While not required, providing your orchestrator's source code in anonymized form is often very helpful when investigating unexpected orchestrator behavior.

Expected behavior

Actual behavior

Screenshots Added above

Known workarounds None

Additional context

nytian commented 9 months ago

Hi, thanks for the information provided and I am starting the investigations. I will update here once I found anything useful.

nytian commented 9 months ago

Hi, @shyamal890 I would like to confirm this activity function expected behavior. What is the failed activity function durableActScrapeWebsite is working for? For how long should this activity function return to the orchestrator? I queried the failed instanceId, and for this activity function, it seems that it never returns to the orchestrator. And the function failed due to the time out. Thanks!

shyamal890 commented 9 months ago

The failed activity durableActScrapeWebsite is scraping a particular website through puppeteer. You are right that it timed out but the activity function hanged. we are logging each scrape activity and hence it should have returned a log but for some reason it doesn't.

Also, recently started noticing that logs are getting mixed up between functions, that is a http function's log is showing up in durable function and vice-versa. I think this shouldn't happen right?

Here's the setting in host.json

"functionTimeout": "03:00:00"

nytian commented 9 months ago

So, the activity function should return in 3 hours but it didn't, right? I just want to confirm this part. Thanks!

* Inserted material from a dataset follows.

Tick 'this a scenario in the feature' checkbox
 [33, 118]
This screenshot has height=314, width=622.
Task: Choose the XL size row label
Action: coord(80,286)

And I will query the instnace Id you provided in another issue page too to check. Will update once I found any.

nytian commented 9 months ago

Hi, @shyamal890. I queried the instanced you provided 983c33044cfa4df6b0669502b56bfea9 and fc13abeb0d1d466bb10b29f265789151. The two are from the same reason: the message that scheduled activity function in the work-item queue cannot be processed successfully.

The messageId is 10286b8f-dab6-40a2-88ec-4400a6e9baa5 for this issue and 4257ccf6-d903-4158-a1e0-ea4f079c5343 for issue #545 . image image

As you can see, there were many workers trying to process it but couldn't succeed. And finally, the functions failed due to time out. I checked the age of messages of all the queues. From the picture below we can see that the blue one which is the work-item queue, has much larger Age than the other control queues. image

Since you mentioned that the activity function should return to the orchestration in 3 hours, I would assume the problem should because of the work-item queue being unhealthy. There are several options we can do:

  1. Move to another Taskhub. This is the easiest way, and we will have completely new created queues. Also, since it's all new, we will lose the history, which is stored in the old task hub, and thus all the functions cannot resume from where it's left but start from the beginning.
  2. Create a new work-item queue. We can manually rename the current work-item queue as work-item-backup. Then restart the app, there will be a new work-item queue created. It's a little more complicated but we can have all the history and resume the function.

For the timeout problem, specifically, the timeout setting is designed to ensure that the function runs on a single VM for a maximum of 3 hours. This is to avoid permanent function since nothing can run forever. And the work-item queue can be read and wrote by any active worker. From the screenshot we can also see there would be different worker trying to process the message when it became visible. So, as long as it doesn't keep running at one worker for 3 hours, it won't time out.

I would suggest trying either of the options above to see if we can mitigate the issue. And please feel free to reach out if there is any further questions. Thanks!

microsoft-github-policy-service[bot] commented 9 months ago

This issue has been automatically marked as stale because it has been marked as requiring author feedback but has not had any activity for 4 days. It will be closed if no further activity occurs within 3 days of this comment.